Computing the element run-rate

In order to preserve the simple duration, the speed through the simple duration must be increased to account for acceleration and deceleration. To compute the run rate over the course of the simple duration, the following formula is used. The run rate r is then:

r = 1 / ( 1 - a/2 - b/2 )

Thus, for example, if the value of accelerate is 1 (i.e. accelerate throughout the entire simple duration), the run rate is 2 (twice the normal play speed).

r(t) is the speed modification due to acceleration and deceleration, at any time t within the simple duration. The parameter time t must not already be modified to account for acceleration and deceleration. In the terms of the discussion below, Converting document time to element time, the parameter time t is in the tsu' space.  The speed modification is defined as a function of the run rate r, as follows:

In the acceleration interval, where ( 0 <= t < dacc )
r(t) = r * ( t / dacc )

In the run-rate interval, where ( dacc <= t <= ( dur - ddec ) )

r(t) = r

In the deceleration interval, where ( ( dur - ddec ) < t <= dur )

r(t) = r * ( dur - t ) / ( ddec )

The run-rate only describes the modification applied to account for any acceleration and deceleration. This is combined with any element speed, as well as the speed inherited from the parent time container. The combined or "net" speed is defined in the section Computing the net cascaded speed for an element.

Converting document time to element time

To convert a document time to an element time, the original time is converted to a simple time for each time container from the root time container down to the parent time container for the element. This recursive algorithm allows for a simple model of the conversion from parent simple time to element active and element simple time. The first step calculates element active time, and the second step calculates element simple time.

These steps are based upon a simpler, general model for time conversion that applies to the timing model independent of the time manipulations functionality (see also the Timing section of SMIL 2.1). The steps below describe the modified arithmetic for converting times, taking into account the semantics of time manipulations.

The steps below assume that the associated times are resolved and not indefinite. If a required time is not resolved or is indefinite, then the conversion is not defined, and cannot be performed.

Filtered active time calculation

In order to reflect the semantics of element speed, the element active time must be adjusted. The adjusted time is called the filtered active time, and is used by the element where the timing semantics refer to "element active time".  The autoReverse  and accelerate /decelerate attributes only affect the computation of the filtered simple time, and so do not come into play in this step.

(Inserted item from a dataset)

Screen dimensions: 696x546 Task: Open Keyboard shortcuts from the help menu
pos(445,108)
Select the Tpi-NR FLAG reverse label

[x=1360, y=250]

The input time is a time in parent simple time. This is normalized to the element active duration, adjusting for the accumulated synchronization offset (described in The accumulated synchronization offset).

Let tps be a time in parent simple time, and B be the begin time, and O be the accumulated synchronization offset for an element, measured in parent simple time. Let AD be the Active Duration.

The unfiltered active time tau for any child element is:

tau = tps - B - O

Given an unfiltered active tau, the filtered active time taf is only a function of the speed for the element (this is the value specified in a speed attribute, or the default, and not the net cascaded speed):

If( speed > 0 )  i.e. if the local speed is forwards
taf = tau * speed

Else   i.e. if the local speed is backwards

taf = AD - tau * ABS( speed )

As expected, if the speed value is 1 (the default), this is an identity function, and so taf = tau. When speed is less than 0 (in the backwards direction), the active duration proceeds from the end of the active duration towards 0.  

Filtered simple time calculation

In order to reflect the semantics of the autoReverse  and accelerate /decelerate attributes, the element simple time must be adjusted. The adjusted time is called the filtered simple time. The filtered simple time is defined as a function of the filtered active time, and so reflects all the time manipulations on an element. 

The element simple time is the time that is used to establish runtime synchronization for a media element, or to compute an animation function's input value or sampling time. If the element is a time container, this is also the time that is seen by all children of a time container (as the time container element's simple time).

The input time is a filtered active time taf.

Let dur' be the modified simple duration that accounts for the effect of the autoReverse attribute. It is computed as follows:
If autoReverse is false:

dur' = dur

Else (if autoReverse is true)

dur' = dur * 2

The steps to compute the filtered simple time are described below. 

  1. Compute the unfiltered simple time tsu, accounting for any repeat behavior.

    If there is no repeating behavior:

    tsu = taf

    Else, if the modified simple duration dur' is fixed and does not vary (ideal case):

    tsu = REMAINDER( taf, dur' )

    where REMAINDER( t, d ) is defined as (t - d*floor(t/d)).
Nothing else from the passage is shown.